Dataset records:
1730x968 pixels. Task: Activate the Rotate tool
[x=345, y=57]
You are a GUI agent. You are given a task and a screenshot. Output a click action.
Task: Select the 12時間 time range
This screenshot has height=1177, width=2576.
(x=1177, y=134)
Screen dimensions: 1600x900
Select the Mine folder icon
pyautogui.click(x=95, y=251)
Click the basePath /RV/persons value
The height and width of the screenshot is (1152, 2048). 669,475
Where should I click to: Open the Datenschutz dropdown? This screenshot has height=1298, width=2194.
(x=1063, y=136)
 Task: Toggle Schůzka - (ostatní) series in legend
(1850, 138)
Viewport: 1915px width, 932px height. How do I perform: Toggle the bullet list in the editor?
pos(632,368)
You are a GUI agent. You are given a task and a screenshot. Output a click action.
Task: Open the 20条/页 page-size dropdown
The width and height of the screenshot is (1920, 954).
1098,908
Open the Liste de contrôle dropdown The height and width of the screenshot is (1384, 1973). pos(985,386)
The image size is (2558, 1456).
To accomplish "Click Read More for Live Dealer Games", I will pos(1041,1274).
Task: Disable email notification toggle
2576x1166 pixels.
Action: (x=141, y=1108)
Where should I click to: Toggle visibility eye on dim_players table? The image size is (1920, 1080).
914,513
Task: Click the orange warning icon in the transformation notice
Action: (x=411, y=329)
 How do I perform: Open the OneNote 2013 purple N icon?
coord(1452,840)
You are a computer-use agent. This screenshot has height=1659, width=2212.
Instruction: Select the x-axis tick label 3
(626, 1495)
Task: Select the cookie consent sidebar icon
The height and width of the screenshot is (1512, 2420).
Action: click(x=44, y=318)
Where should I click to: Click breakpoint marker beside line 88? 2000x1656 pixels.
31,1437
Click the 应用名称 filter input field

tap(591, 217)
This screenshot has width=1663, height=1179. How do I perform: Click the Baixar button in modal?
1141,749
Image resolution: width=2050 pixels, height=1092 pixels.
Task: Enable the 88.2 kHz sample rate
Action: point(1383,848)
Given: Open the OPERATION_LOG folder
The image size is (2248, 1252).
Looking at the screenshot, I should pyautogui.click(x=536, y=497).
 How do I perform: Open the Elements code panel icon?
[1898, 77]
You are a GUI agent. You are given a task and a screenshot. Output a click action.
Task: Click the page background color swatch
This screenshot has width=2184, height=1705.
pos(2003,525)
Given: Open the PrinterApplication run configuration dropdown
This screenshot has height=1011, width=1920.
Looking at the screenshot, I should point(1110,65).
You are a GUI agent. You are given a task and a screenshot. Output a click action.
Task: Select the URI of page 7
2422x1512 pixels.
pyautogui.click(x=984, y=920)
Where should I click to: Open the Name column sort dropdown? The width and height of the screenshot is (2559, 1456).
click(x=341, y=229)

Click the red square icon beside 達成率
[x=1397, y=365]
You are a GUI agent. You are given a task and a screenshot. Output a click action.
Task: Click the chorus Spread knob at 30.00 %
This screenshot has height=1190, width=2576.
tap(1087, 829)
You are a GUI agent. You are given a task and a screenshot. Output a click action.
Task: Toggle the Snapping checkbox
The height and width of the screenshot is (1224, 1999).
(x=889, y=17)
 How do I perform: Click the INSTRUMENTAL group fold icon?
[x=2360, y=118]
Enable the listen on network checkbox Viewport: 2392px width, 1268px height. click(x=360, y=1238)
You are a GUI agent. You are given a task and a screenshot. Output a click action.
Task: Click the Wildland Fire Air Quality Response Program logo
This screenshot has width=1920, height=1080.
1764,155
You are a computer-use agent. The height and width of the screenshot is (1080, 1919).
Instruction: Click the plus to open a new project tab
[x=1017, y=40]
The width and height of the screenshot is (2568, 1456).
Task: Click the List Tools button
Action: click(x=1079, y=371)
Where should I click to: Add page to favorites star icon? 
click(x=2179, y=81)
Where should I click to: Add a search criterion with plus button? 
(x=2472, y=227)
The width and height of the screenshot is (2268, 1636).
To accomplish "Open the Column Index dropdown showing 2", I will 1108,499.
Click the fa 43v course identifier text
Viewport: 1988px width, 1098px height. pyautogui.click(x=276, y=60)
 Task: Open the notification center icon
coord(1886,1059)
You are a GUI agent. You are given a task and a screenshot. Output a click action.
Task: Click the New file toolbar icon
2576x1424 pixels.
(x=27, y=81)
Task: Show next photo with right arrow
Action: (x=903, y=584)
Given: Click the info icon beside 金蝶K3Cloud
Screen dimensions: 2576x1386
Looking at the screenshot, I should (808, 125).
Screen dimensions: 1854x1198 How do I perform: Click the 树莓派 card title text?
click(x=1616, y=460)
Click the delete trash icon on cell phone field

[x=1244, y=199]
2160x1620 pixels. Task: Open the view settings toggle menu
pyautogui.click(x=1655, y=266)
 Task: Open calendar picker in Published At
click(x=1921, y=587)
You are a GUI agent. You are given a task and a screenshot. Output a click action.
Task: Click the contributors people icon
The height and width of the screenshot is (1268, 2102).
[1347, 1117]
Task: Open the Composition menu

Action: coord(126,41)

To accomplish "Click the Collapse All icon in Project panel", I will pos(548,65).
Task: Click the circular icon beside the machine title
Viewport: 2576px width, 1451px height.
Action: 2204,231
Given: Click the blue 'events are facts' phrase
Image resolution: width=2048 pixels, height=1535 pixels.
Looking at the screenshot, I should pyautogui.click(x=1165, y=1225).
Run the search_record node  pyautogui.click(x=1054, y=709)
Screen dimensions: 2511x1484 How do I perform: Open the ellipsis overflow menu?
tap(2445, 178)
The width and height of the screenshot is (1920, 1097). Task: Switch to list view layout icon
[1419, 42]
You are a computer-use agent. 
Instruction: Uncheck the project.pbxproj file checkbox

> **Your instructions**
The reply should consist solely of the lines above from the one that has "The image size is (2558, 1456)." through the one that has "Task: Toggle the Snapping checkbox", reproduced exactly.

> **Answer to the exercise**
The image size is (2558, 1456).
To accomplish "Click Read More for Live Dealer Games", I will pos(1041,1274).
Task: Disable email notification toggle
2576x1166 pixels.
Action: (x=141, y=1108)
Where should I click to: Toggle visibility eye on dim_players table? The image size is (1920, 1080).
914,513
Task: Click the orange warning icon in the transformation notice
Action: (x=411, y=329)
 How do I perform: Open the OneNote 2013 purple N icon?
coord(1452,840)
You are a computer-use agent. This screenshot has height=1659, width=2212.
Instruction: Select the x-axis tick label 3
(626, 1495)
Task: Select the cookie consent sidebar icon
The height and width of the screenshot is (1512, 2420).
Action: click(x=44, y=318)
Where should I click to: Click breakpoint marker beside line 88? 2000x1656 pixels.
31,1437
Click the 应用名称 filter input field

tap(591, 217)
This screenshot has width=1663, height=1179. How do I perform: Click the Baixar button in modal?
1141,749
Image resolution: width=2050 pixels, height=1092 pixels.
Task: Enable the 88.2 kHz sample rate
Action: point(1383,848)
Given: Open the OPERATION_LOG folder
The image size is (2248, 1252).
Looking at the screenshot, I should pyautogui.click(x=536, y=497).
 How do I perform: Open the Elements code panel icon?
[1898, 77]
You are a GUI agent. You are given a task and a screenshot. Output a click action.
Task: Click the page background color swatch
This screenshot has width=2184, height=1705.
pos(2003,525)
Given: Open the PrinterApplication run configuration dropdown
This screenshot has height=1011, width=1920.
Looking at the screenshot, I should point(1110,65).
You are a GUI agent. You are given a task and a screenshot. Output a click action.
Task: Select the URI of page 7
2422x1512 pixels.
pyautogui.click(x=984, y=920)
Where should I click to: Open the Name column sort dropdown? The width and height of the screenshot is (2559, 1456).
click(x=341, y=229)

Click the red square icon beside 達成率
[x=1397, y=365]
You are a GUI agent. You are given a task and a screenshot. Output a click action.
Task: Click the chorus Spread knob at 30.00 %
This screenshot has height=1190, width=2576.
tap(1087, 829)
You are a GUI agent. You are given a task and a screenshot. Output a click action.
Task: Toggle the Snapping checkbox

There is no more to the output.